Field Notes
What Are Conformed Dimensions, and Why Do They Matter?
Dimensional modeling is usually taught one star at a time — a fact table, its dimensions, done. But real organizations have many business processes, each with its own fact table: sales, shipping, support tickets, web sessions. The question that decides whether those separate stars add up to a coherent warehouse or a pile of disconnected silos is this: do they share their dimensions? A dimension shared identically across many fact tables is a conformed dimension, and conformity is the single most important idea for making a multi-process warehouse hang together.
The definition
A conformed dimension is a dimension table that is used identically across
multiple fact tables — the same surrogate keys, the same attributes, the same
meanings. There is one dim_customer, one dim_product, one
dim_date, and every fact table that needs
customer, product, or date points at that same shared table.
The opposite — each business process building its own private customer dimension, with its own keys and its own slightly different definition of “segment” — is how you end up with the three-different-numbers problem baked into the warehouse’s very structure.
Why conformity is the whole game
Here’s what sharing a dimension actually buys you, and why Kimball treated it as the cornerstone of enterprise dimensional modeling.
You can compare processes on the same terms. If sales and support both reference
the same dim_customer, you can ask “do customers in the Enterprise segment file
more support tickets?” — joining a sales fact and a support fact through the shared
customer dimension and trusting that “Enterprise” means the same thing on both sides.
The instant each process has its own customer dimension, that question becomes
unanswerable: you’d be comparing two different definitions of customer and segment.
Conformed dimensions are what turn a collection of separate stars into a single warehouse. Without them you don’t have a warehouse — you have several small ones that happen to share a database and can’t be compared.
Consistency by construction. “Revenue by region” and “tickets by region” use the same region attribute from the same dimension, so they’re automatically comparable and consistent. The conformity isn’t enforced by a downstream tool; it’s built into the model.

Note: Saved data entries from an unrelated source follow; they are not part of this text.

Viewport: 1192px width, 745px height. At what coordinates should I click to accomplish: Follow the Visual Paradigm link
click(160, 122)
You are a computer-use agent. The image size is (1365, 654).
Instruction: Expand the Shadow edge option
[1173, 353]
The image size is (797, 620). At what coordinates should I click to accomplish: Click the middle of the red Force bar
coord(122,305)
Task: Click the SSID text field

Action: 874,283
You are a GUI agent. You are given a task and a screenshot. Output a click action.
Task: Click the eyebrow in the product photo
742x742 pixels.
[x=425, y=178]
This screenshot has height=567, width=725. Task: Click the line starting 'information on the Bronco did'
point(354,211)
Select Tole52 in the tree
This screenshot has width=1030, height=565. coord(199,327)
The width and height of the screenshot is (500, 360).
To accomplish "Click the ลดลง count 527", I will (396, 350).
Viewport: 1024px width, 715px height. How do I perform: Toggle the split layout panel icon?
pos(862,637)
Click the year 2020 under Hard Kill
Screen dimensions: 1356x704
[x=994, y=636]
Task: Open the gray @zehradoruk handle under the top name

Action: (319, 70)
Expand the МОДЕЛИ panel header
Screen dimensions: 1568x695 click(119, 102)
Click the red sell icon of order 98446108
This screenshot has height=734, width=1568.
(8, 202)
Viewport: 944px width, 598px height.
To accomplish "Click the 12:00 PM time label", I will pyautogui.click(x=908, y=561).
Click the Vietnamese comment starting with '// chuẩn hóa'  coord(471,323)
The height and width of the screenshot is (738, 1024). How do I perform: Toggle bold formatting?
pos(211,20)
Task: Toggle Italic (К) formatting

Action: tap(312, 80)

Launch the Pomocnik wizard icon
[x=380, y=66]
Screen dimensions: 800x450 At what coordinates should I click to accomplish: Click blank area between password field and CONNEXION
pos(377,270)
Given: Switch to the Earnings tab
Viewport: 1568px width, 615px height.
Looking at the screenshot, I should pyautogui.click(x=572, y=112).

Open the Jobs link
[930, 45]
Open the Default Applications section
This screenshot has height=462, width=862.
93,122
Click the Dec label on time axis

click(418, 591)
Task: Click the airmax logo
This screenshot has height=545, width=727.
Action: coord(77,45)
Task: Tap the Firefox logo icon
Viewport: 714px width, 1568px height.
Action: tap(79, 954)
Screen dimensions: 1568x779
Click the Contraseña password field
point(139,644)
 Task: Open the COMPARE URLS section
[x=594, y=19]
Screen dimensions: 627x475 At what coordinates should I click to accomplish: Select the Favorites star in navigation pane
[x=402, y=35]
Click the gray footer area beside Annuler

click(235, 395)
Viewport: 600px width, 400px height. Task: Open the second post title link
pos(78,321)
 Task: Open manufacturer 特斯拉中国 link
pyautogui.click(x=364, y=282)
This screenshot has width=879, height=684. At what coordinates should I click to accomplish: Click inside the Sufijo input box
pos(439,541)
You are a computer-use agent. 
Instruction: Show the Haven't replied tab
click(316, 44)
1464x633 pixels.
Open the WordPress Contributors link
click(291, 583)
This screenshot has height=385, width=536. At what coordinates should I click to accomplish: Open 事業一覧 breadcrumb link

A drill-across becomes possible. Querying multiple fact tables and lining their results up by a shared dimension — “monthly sales and monthly support volume by product” — is called drilling across, and it only works because the dimensions conform. It’s how you build a unified view of the business from separate processes.
The bus matrix: conformity as a plan
Because conformed dimensions are about sharing across processes, they come with a planning tool: the bus matrix. It’s a simple grid — business processes (future fact tables) down the side, dimensions across the top — with a mark wherever a process uses a dimension.
Date Customer Product Store Employee
Sales ✓ ✓ ✓ ✓
Shipping ✓ ✓ ✓ ✓
Support Tickets ✓ ✓ ✓
Web Sessions ✓ ✓ ✓
The columns that recur — Date, Customer, Product — are your conformed dimensions, the ones worth building once, carefully, and sharing. The matrix lets you build the warehouse incrementally, one process at a time, while guaranteeing the pieces integrate: each new fact table reuses the dimensions already built rather than inventing its own. It’s the architecture that lets you ship a sales mart now and a support mart next quarter and have them work together on day one.
Getting conformity right
The practical discipline is to identify the dimensions used across many processes — almost always date, customer, and product, plus whatever is central to your business — and treat them as shared assets owned deliberately, not as something each team rebuilds locally. This is as much an ownership question as a modeling one: a conformed dimension only stays conformed if someone is responsible for keeping it the single, authoritative version.
Do that, and your separate stars become a genuine warehouse — one where any process can be compared to any other because they all speak the same dimensional language. Skip it, and you get the thing that looks like a warehouse on the schema diagram but behaves like a dozen incompatible spreadsheets the moment someone asks a question that crosses two processes. Conformed dimensions are the difference, and they’re worth the deliberate effort they take.
Common questions
What is a conformed dimension?
A conformed dimension is a dimension table used identically across multiple fact tables or data marts — the same keys, same attributes, same meaning. Because every process references the same customer or date dimension, you can compare and combine metrics from different processes consistently.
Why are conformed dimensions important?
They're what make a warehouse coherent rather than a set of disconnected silos. Sharing one customer dimension across sales, support, and marketing lets you analyze all three on the same customers and segments. Without conformity, each mart defines 'customer' its own way and the numbers can't be compared.
What is the difference between a conformed dimension and the bus matrix?
A conformed dimension is the shared table itself. The bus matrix is the planning grid that maps which business processes (fact tables) use which conformed dimensions — a blueprint for building marts incrementally while keeping them integrated.